According to the U.S. District Court for the Middle District of Louisiana's February 2017 decision, there were originally nine Vietnamese and Asian-American plaintiffs that brought forth the lawsuit on Feb. 6, 2014. That decision also said that allegations against 19 defendants and allegations made by five plaintiffs were dropped throughout the case.

The AP reported that Board and agency inspector attorneys said nothing could prove that there was any bias toward specific racial groups in how the Board regulated salons.

Robert Burns, a blogger who founded Sound Off Louisiana, told the Louisiana Record via email that he believes the Board couldn't have done much else besides settling.

“I believe the Board had little choice but to settle this matter given that, in the final court hearing leading up to trial, Federal Judge Brian Jackson stated in no uncertain terms that constitutional rights were violated," Burns said. "That was the case from the alleged actions of inspector Sherrie Stockstill.

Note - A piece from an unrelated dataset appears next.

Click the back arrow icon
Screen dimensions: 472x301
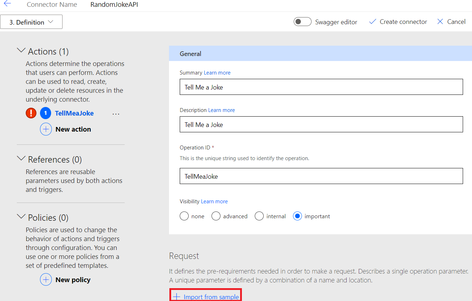(8, 4)
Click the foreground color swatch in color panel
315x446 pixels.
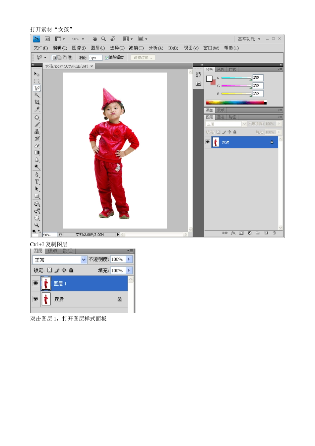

It’s my understanding that Ms. Stockstill resigned the week after settlement was reached. The plaintiffs were largely seeing oversight as relief and not monetary damages. I expect legislation to be filed in the upcoming session which will shed more light on the terms of the settlement."

Burns wrote in his Sound Off Louisiana that former U.S. Congressman Joseph Cao called the Louisiana State Board of Cosmetology's practices into question in a statement to the Senate Commerce and Consumer Protection Committee. In that testimony, which Burns provided video of, Cao said that in what he has seen with the Board, 'there are many cultural, as well as structural problems that needs to be investigated, especially by this committee or, whatever, by other relevant committee of the Senate.'

Cao also added in that testimony that the Board does not consider the law when it acts, and he called for the Board hearings to be observed under Louisiana administrative law.

Burns said he has problems with the way the Board operates as well.

"The actions of this particular board are reprehensible and costly to taxpayers, and their so-called hearings provide a whole new meaning to the phrase Kangaroo Court," Burns said. "The legal-defense costs for this litigation were staggering, and in all the hearings I have attended, I’ve yet to see one single hearing that involved genuine health and safety issues for the public. The closest one entailed a dog running around loose in a salon, but that’s been it.”